» **Task instructions**
After locating the line with "Screen dimensions: 940x588", retype it and every later line exactly, stopping at the end of the records.

» **Source material**
# # # # # # #

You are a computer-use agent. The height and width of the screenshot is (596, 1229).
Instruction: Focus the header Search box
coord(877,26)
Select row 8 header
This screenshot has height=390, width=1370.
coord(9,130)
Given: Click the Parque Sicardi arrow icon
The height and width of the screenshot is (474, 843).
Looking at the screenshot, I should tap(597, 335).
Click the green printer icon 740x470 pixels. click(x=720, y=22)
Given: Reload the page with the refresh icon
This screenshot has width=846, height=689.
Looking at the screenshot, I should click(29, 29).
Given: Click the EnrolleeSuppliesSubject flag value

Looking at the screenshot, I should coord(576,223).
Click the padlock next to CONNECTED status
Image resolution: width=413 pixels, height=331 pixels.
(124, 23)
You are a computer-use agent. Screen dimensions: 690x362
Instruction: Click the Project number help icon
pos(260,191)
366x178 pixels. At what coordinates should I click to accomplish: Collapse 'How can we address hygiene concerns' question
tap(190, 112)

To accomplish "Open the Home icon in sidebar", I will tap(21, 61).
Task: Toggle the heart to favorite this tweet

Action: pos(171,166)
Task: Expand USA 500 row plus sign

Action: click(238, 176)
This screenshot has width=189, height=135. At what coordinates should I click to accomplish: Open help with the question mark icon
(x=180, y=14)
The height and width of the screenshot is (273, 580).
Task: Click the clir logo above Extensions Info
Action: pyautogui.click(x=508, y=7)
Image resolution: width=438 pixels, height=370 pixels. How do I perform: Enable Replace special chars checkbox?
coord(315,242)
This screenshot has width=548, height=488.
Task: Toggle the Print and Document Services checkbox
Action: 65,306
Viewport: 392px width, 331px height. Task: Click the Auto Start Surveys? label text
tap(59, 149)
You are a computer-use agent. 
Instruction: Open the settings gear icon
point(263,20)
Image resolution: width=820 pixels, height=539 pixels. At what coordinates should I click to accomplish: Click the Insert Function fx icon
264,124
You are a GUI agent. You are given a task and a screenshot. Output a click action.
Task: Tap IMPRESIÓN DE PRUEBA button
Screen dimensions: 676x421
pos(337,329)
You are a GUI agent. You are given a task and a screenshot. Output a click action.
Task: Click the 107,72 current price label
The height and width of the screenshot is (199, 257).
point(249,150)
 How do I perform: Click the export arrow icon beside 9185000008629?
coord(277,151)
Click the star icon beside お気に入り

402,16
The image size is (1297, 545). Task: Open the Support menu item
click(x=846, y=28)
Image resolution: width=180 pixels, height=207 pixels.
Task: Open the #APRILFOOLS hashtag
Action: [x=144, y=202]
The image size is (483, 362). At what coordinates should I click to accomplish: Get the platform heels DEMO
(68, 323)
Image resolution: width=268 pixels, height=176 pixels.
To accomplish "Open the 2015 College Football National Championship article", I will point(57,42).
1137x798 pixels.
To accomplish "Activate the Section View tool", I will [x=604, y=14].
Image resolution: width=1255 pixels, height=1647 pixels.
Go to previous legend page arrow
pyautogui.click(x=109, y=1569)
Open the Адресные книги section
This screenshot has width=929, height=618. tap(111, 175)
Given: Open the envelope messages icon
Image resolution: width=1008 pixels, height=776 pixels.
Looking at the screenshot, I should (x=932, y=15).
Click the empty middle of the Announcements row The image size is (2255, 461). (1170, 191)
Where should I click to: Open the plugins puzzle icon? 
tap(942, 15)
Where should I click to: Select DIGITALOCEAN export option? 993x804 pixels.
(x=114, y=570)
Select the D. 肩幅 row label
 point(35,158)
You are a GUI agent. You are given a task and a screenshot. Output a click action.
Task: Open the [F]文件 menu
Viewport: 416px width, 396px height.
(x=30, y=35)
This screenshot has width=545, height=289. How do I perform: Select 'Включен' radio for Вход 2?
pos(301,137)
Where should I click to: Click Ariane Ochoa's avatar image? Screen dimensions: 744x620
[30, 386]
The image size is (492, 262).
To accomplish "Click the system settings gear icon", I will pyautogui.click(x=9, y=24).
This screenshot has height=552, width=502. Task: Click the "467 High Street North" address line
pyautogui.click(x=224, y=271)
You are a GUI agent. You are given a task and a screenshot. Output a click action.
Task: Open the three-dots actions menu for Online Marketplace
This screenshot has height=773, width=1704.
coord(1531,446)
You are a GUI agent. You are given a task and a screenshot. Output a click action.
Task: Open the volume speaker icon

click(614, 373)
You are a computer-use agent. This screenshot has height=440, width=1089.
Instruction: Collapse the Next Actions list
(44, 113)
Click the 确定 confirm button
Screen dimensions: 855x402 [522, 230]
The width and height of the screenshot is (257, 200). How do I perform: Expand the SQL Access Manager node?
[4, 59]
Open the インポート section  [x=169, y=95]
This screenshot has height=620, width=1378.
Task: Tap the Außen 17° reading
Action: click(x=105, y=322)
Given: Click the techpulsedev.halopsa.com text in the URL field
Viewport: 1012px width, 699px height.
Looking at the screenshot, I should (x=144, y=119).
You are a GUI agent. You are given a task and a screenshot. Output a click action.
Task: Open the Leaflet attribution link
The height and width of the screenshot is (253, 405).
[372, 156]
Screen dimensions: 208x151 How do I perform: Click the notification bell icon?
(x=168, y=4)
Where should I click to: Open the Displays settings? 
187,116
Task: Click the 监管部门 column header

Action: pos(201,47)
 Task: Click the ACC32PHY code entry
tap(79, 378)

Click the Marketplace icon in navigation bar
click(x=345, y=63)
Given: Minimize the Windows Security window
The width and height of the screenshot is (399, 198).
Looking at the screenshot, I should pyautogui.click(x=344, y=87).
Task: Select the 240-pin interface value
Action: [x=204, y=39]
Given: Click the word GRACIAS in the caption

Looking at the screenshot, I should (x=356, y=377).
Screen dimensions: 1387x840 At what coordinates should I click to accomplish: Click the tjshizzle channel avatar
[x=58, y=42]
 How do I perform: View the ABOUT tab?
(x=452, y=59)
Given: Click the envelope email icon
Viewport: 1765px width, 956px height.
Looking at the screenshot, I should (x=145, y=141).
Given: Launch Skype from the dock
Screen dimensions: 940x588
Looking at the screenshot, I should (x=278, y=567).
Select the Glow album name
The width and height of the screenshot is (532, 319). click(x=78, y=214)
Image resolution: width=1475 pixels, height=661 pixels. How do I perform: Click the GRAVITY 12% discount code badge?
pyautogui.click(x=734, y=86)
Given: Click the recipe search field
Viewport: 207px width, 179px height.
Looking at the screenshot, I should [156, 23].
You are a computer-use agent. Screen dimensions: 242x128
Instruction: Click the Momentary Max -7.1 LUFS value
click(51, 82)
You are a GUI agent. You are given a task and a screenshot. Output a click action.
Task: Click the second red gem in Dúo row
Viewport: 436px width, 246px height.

# # # # # # #

» **Written answer**
Screen dimensions: 940x588
Looking at the screenshot, I should (x=278, y=567).
Select the Glow album name
The width and height of the screenshot is (532, 319). click(x=78, y=214)
Image resolution: width=1475 pixels, height=661 pixels. How do I perform: Click the GRAVITY 12% discount code badge?
pyautogui.click(x=734, y=86)
Given: Click the recipe search field
Viewport: 207px width, 179px height.
Looking at the screenshot, I should [156, 23].
You are a computer-use agent. Screen dimensions: 242x128
Instruction: Click the Momentary Max -7.1 LUFS value
click(51, 82)
You are a GUI agent. You are given a task and a screenshot. Output a click action.
Task: Click the second red gem in Dúo row
Viewport: 436px width, 246px height.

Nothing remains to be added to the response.